I have to be honest, when people act like “this is just advice, what do you mean there could be a perception issue” I do wonder if they are gaslighting me - I suspect Steven feels the same way given how he is responding to people.
Stop it, these people are just doing their job
I agree. The people doing the costing, the people managing them, the instructions from above - I am in no way criticising them! I am certain they have thought carefully about the costing and given their best free and frank advice.
But due to politics the full details of their advice are unavailabe for us to consider. Due to politics they were instructed to focus on this topic. Due to politics their work is being used to support the election prospects of one party - not solely as a means to inform debate.

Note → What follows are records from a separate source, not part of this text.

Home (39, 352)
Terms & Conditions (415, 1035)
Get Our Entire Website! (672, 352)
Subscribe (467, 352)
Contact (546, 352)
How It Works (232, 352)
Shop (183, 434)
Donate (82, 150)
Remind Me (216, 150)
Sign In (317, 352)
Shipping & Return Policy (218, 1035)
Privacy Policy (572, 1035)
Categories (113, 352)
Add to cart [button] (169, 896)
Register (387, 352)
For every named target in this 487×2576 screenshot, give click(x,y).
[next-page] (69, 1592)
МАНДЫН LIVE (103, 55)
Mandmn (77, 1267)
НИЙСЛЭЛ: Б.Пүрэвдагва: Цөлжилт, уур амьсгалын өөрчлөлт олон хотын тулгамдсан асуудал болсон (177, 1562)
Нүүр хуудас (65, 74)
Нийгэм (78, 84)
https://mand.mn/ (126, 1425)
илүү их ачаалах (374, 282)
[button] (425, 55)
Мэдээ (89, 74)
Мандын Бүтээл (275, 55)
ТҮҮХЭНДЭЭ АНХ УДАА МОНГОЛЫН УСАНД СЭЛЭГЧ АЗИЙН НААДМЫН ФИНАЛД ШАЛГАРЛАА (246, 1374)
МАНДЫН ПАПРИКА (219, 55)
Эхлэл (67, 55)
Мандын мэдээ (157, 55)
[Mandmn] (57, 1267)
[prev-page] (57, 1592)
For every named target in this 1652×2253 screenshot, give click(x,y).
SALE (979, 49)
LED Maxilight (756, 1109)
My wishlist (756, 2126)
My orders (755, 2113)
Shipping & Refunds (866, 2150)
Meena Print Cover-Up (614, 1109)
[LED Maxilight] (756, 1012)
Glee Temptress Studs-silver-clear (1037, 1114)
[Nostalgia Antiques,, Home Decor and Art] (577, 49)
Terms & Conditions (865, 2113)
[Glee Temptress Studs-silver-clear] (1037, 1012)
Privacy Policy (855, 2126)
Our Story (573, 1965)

It is one thing to say The APS is apolitical and provides the Government with advice that is frank, honest, timely and based on the best available evidence. But given the daily working relationship between Ministers and Agencies there needs to be something external that helps enforce this - and helps build a public perception this is the case.
To be clear, I am not even blaming Ministers - it sounds as if there has been a long-lasting expectation that weaponising Treasury before an election is common. Although compared to historic examples this is for a much smaller but high profile policy, which is a bit more unusual.
Recognising all of these tensions the PBO was established in 2012 - and I really love their work and the tools they make avaiable. The existence of the PBO and Productivity Commission provide a more tangibly independent voice - allowing Treasury to focus more specifically on relationship building and how they work with ministers.
And with that you can see why Chris and Steven were concerned - and I agree with them completely. The use of Treasury to undermine independent advice from the PBO for what appears to be blatantly political reasons is toxic.
How is this even a contentious point?
After the first release, I talked with a number of people I have great respect for who have Australian policy experience - given that the New Zealand public sector structure at its core is more separated from politicians I realised my surprise could just be a cultural difference (and the fiercely independent public servants I’ve had the privilege of working under in the past).
I was told that these types of things are common for both parties when in power, and there are checks and balances around the advice. However, there was unlikely to be too much of it. This put my mind at ease so I put down my keyboard - as any regular reader will know, I am a constant overreactor.
But then I saw a second costing released within 48 hours.
This is the game Matt, you are too ideologically pure about public service
True true - I have this vision of economics and public service that is idealistic. We are all humans after all and policy is never a straight line. My wife tells me I’m like this because I’m a Saggitarius, so my apologies.
So next time a Trump supporter complains to you about the deep state and how all facts are made up on the basis of ideology you’ll just respond “that’s just the game”.
…
Here’s the thing. I believe we do better when we face pressure. In this circumstance the frankness and fearlessness could be better - and it would be a disservice to everyone not to point this out.
I don’t like the Coalitions policy suggestion. I don’t like it when costing information isn’t released. I don’t like cost-benefit analysis and economics being used as a political game - instead of an objective way to inform the public to talk about trade-offs.
If we what independent costings of everything out then lets fund that independently and keep it arms length from the politicans - rather than having politics spoil everything.
If you think this sort of behaviour isn’t corrosive about public trust, get out of the public service bubble and have a yarn with some people - instead of focusing on their inconsistency or perceived faults, try to understand why they don’t trust the numbers all us economic boffins produce.